[Element lookup records]

— START —

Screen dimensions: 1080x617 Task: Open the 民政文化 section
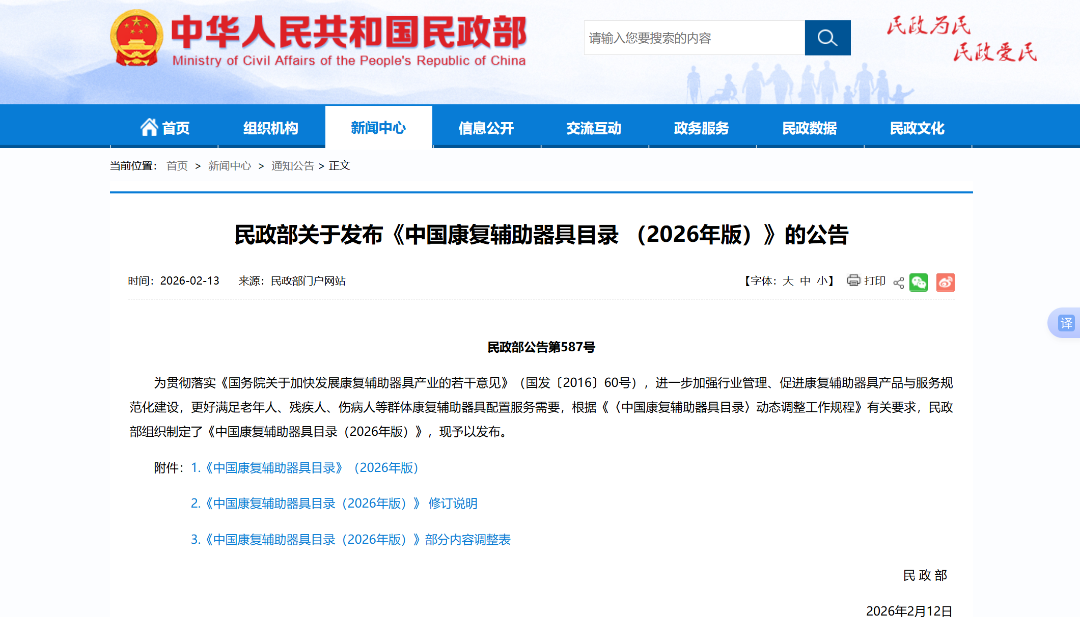pos(919,127)
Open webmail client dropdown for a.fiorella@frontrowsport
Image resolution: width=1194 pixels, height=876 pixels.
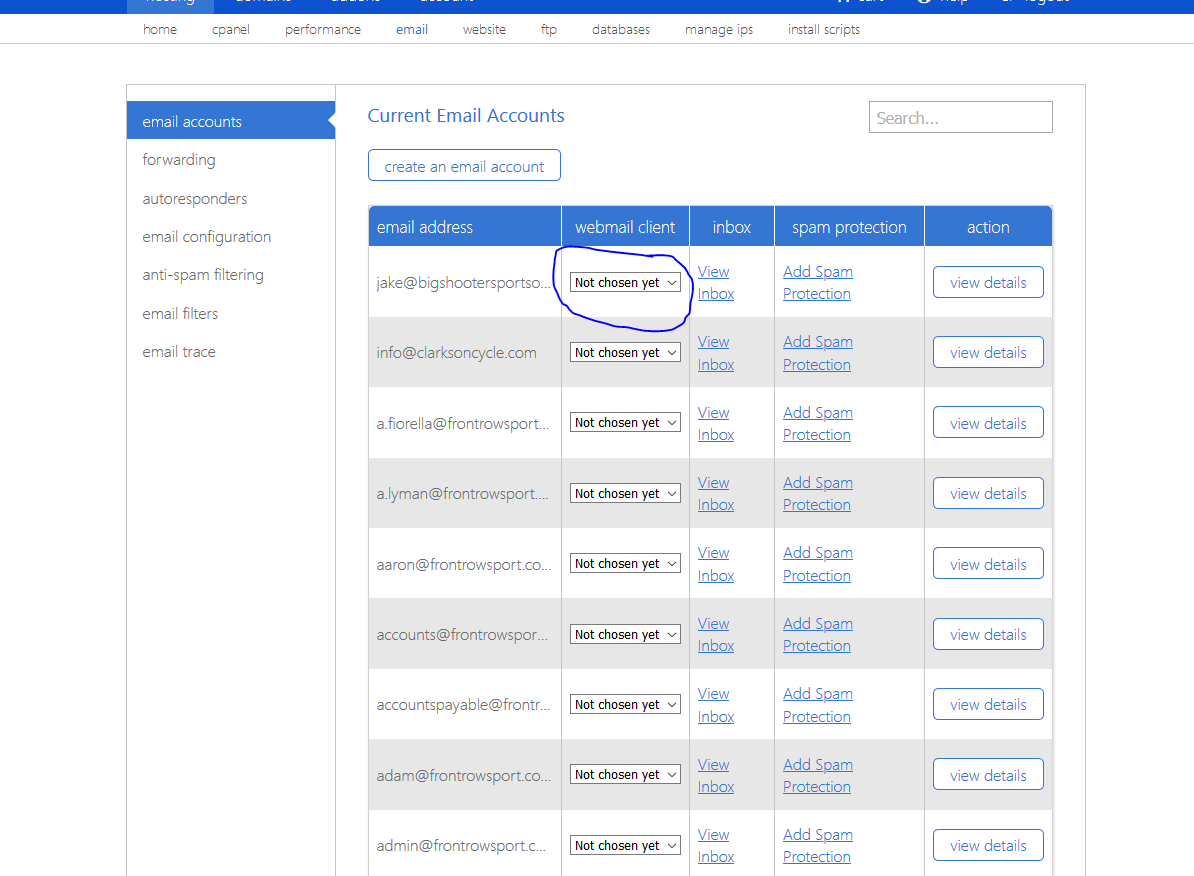(625, 423)
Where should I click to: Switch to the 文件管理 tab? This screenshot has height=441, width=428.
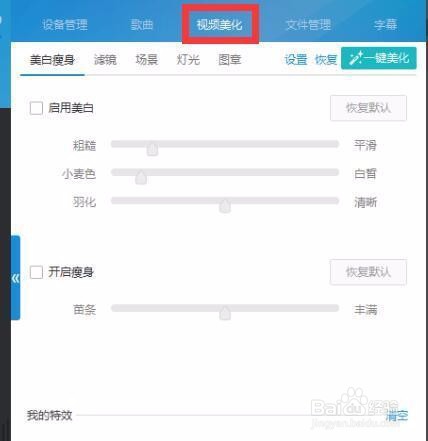(x=308, y=24)
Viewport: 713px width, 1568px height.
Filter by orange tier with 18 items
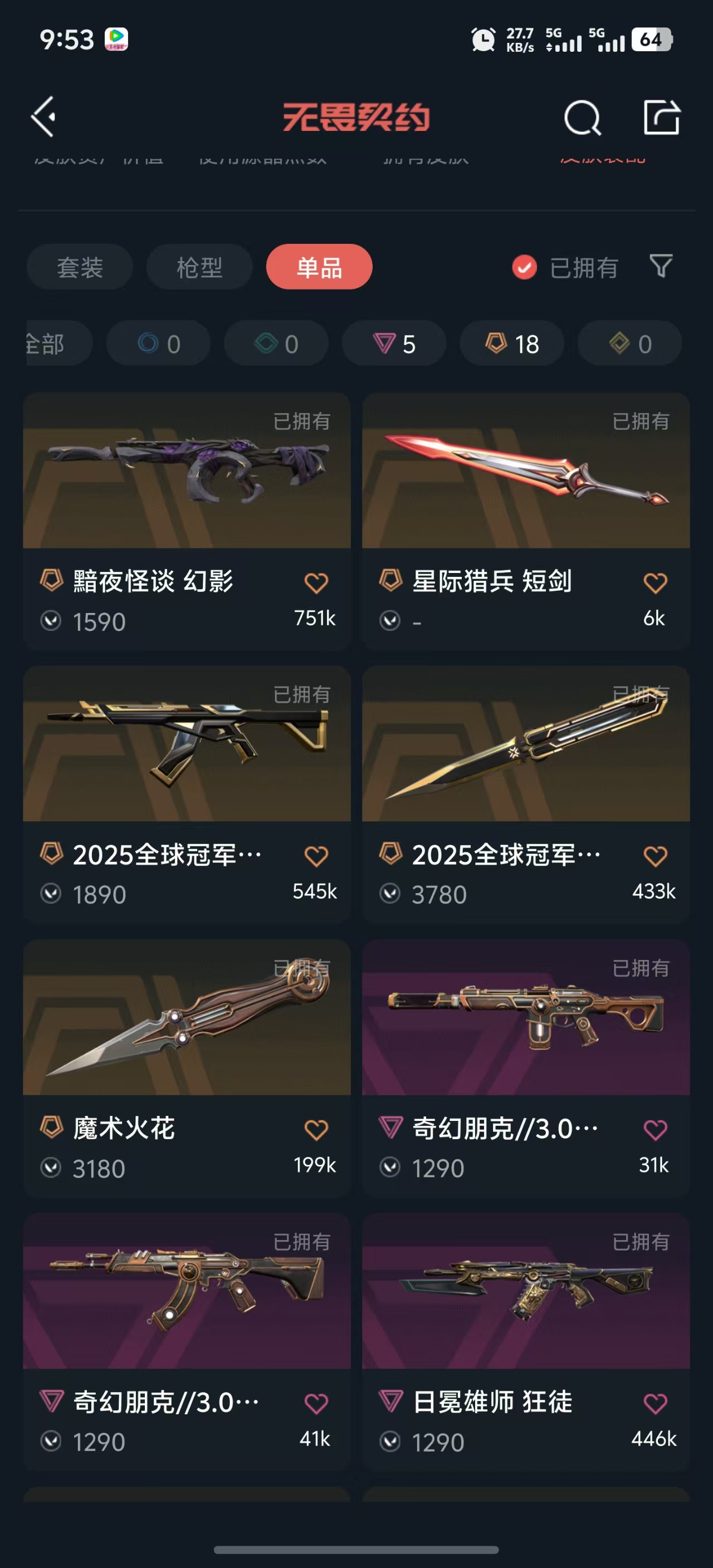pos(511,344)
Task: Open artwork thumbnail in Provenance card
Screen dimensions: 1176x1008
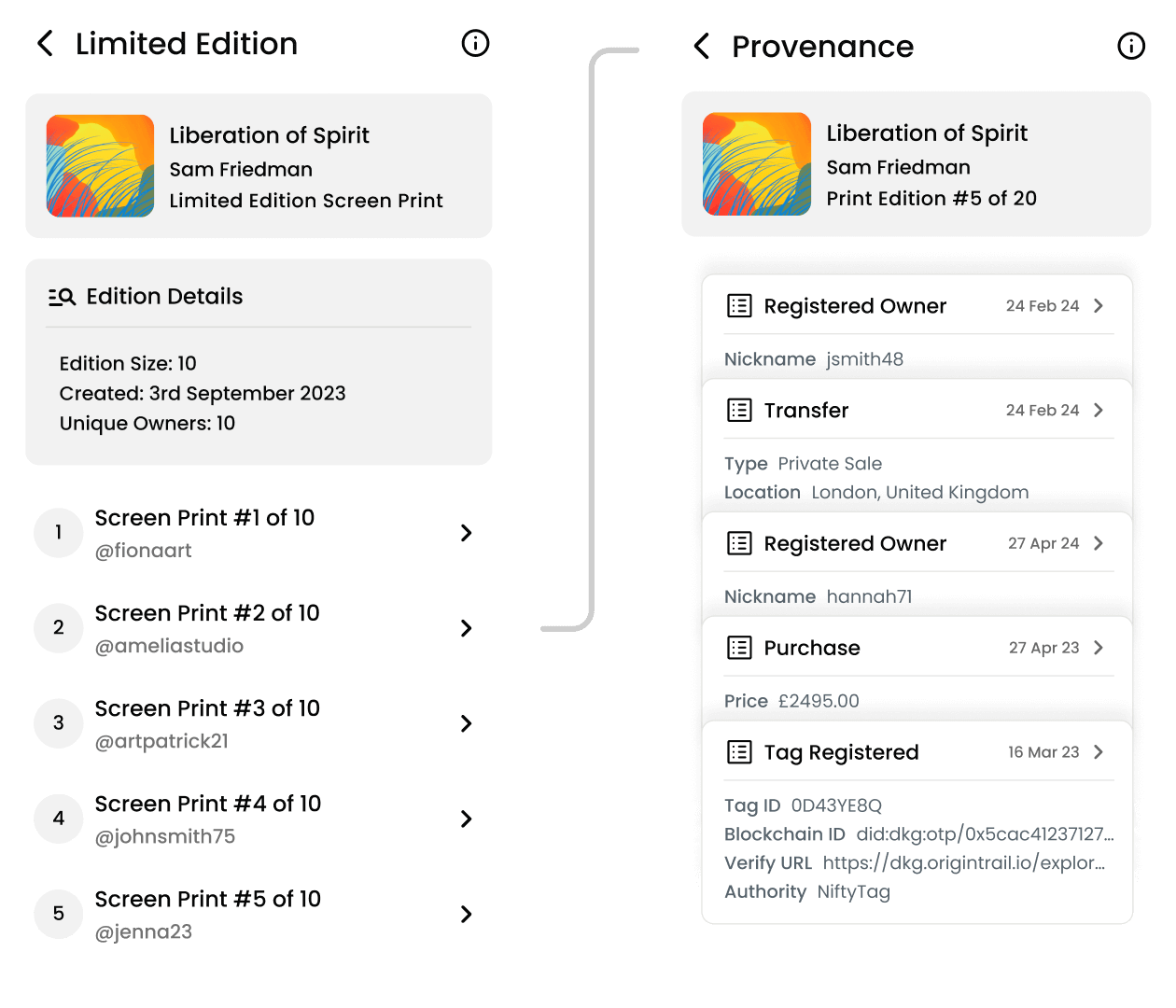Action: tap(757, 164)

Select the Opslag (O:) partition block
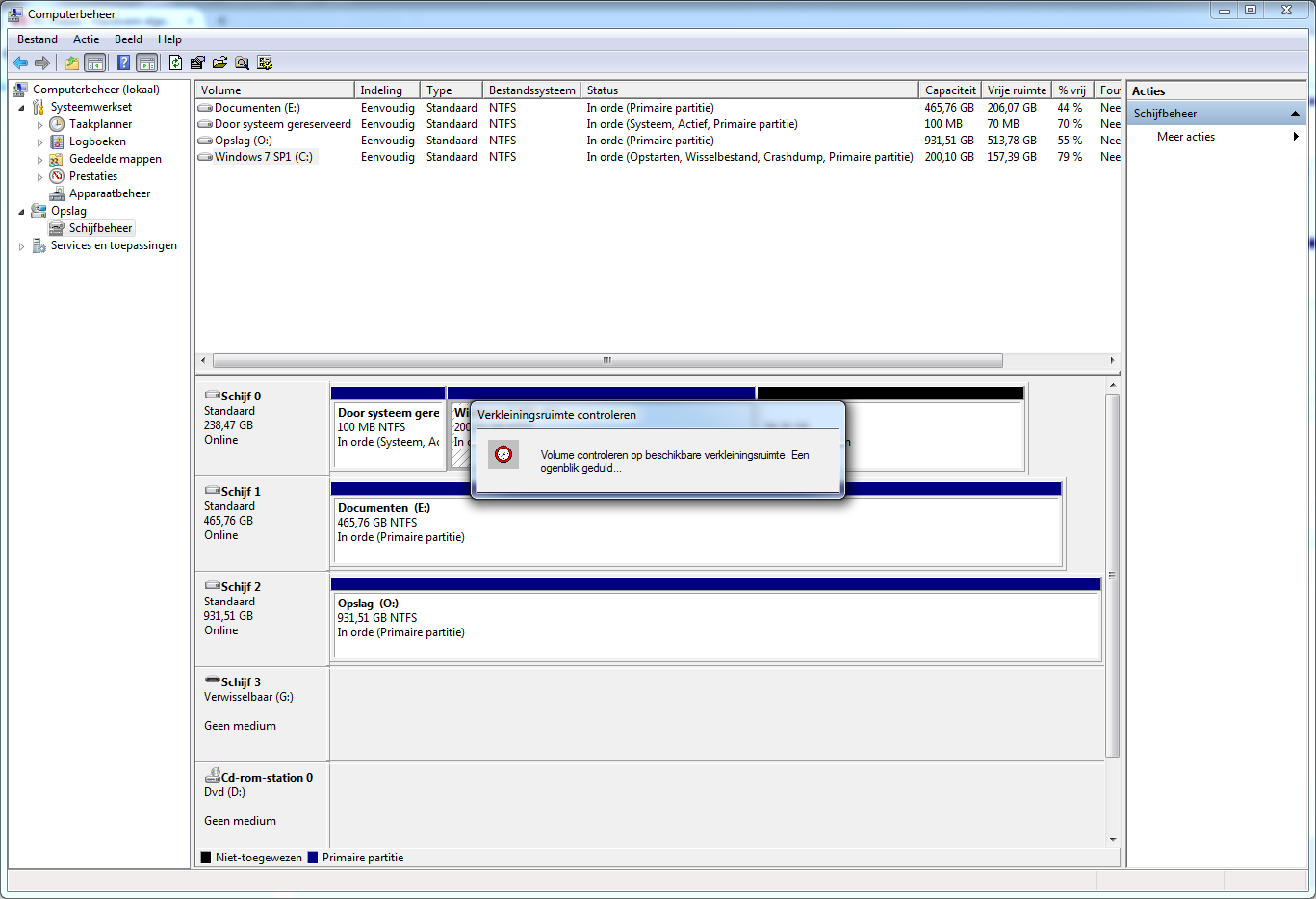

— END —

▶ [Written exercise]: Reproduce every line of the listing above word for word, omitting the pictures.

▶ [Reply to the task]:
Screen dimensions: 1080x617 Task: Open the 民政文化 section
pos(919,127)
Open webmail client dropdown for a.fiorella@frontrowsport
Image resolution: width=1194 pixels, height=876 pixels.
(625, 423)
Where should I click to: Switch to the 文件管理 tab? This screenshot has height=441, width=428.
(x=308, y=24)
Viewport: 713px width, 1568px height.
Filter by orange tier with 18 items
pos(511,344)
Task: Open artwork thumbnail in Provenance card
Screen dimensions: 1176x1008
Action: tap(757, 164)

Select the Opslag (O:) partition block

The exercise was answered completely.